Controladoria aponta desvios de até R$ 100 mi na saúde de Feira de Santana

Controladoria aponta desvios de até R$ 100 mi na saúde de Feira de Santana

Força-tarefa da CGU, Promotoria, Receita e Polícia Rodoviária Federal deflagra Operação Pityocampa para desarticular esquema de cooperativa de terceirização na cidade do interior da Bahia

Redação

18 Dezembro 2018 | 13h48

Lagoa Grande em Feira de Santana. Foto: Lucas Pondé/Conder/Assembleia Legislativa da Bahia (Aleba)

Força-tarefa do Ministério da Transparência e Controladoria-Geral da União, Ministério Público da Bahia, Receita e Polícia Rodoviária Federal desencadearam nesta terça, 18, a Operação Pityocampa para ‘desarticular esquema criminoso de fraude a licitações e superfaturamento de recursos públicos na área de Saúde’. Segundo a Controladoria, os crimes teriam ocorridos por meio da atuação de uma cooperativa no fornecimento e gestão de terceirizados do município de Feira de Santana (BA).

A força-tarefa cumpre 23 mandados de busca e apreensão e dez de prisão temporária, além de outras medidas, como afastamento de sigilo bancário e fiscal dos principais envolvidos e o bloqueio/sequestro de bens e valores.

Foram mobilizados 19 auditores da CGU, 21 promotores de Justiça do Ministério Público da Bahia, 21 auditores da Receita e 122 policiais rodoviários federais.
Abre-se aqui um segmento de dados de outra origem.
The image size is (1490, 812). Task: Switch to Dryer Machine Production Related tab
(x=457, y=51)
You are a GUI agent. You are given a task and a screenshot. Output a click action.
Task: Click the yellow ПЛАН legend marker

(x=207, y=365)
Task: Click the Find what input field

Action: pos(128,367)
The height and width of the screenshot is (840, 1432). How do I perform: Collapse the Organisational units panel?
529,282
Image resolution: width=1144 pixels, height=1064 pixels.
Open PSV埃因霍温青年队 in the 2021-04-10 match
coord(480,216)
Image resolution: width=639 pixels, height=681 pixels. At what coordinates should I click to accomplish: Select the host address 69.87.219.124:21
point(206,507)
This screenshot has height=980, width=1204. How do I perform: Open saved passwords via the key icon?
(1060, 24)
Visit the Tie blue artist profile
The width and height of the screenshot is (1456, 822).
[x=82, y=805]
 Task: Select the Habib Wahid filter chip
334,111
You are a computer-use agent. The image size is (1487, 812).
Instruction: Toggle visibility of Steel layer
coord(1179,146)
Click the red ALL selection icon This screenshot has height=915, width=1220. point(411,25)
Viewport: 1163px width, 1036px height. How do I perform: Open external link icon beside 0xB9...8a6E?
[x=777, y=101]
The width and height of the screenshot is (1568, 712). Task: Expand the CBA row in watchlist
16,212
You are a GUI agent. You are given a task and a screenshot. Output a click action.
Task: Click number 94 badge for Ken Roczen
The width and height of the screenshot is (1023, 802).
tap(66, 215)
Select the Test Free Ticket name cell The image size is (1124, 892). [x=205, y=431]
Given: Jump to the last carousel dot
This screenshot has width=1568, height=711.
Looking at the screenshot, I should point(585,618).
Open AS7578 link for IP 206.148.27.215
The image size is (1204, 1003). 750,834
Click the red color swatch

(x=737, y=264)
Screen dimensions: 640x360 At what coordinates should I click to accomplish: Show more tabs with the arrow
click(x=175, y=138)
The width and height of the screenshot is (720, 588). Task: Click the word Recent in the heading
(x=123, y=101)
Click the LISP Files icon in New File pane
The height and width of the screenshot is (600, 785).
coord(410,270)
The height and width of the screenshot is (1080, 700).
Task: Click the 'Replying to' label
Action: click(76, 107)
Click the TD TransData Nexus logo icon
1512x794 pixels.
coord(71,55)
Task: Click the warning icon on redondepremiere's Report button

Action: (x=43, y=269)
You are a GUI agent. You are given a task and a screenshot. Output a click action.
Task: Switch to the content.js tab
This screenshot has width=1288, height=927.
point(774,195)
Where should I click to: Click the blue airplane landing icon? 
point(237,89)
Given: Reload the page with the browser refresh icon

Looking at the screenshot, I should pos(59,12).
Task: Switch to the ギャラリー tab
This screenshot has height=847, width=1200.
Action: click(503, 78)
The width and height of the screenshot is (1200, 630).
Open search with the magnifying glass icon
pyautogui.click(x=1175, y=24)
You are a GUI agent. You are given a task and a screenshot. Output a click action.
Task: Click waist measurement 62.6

O nome Pityocampa remonta à lagarta Thaumetopoea Pityocampa, também conhecida como lagarta do pinheiro, uma espécie de traça altamente destrutiva em regiões de pinhais. Segundo a Controladoria, a escolha do nome sugere ‘um paralelo entre a ação devastadora da lagarta na integridade da árvore e as ações perniciosas das pessoas envolvidas no esquema fraudulento da falsa cooperativa, desvirtuando o verdadeiro cooperativismo’.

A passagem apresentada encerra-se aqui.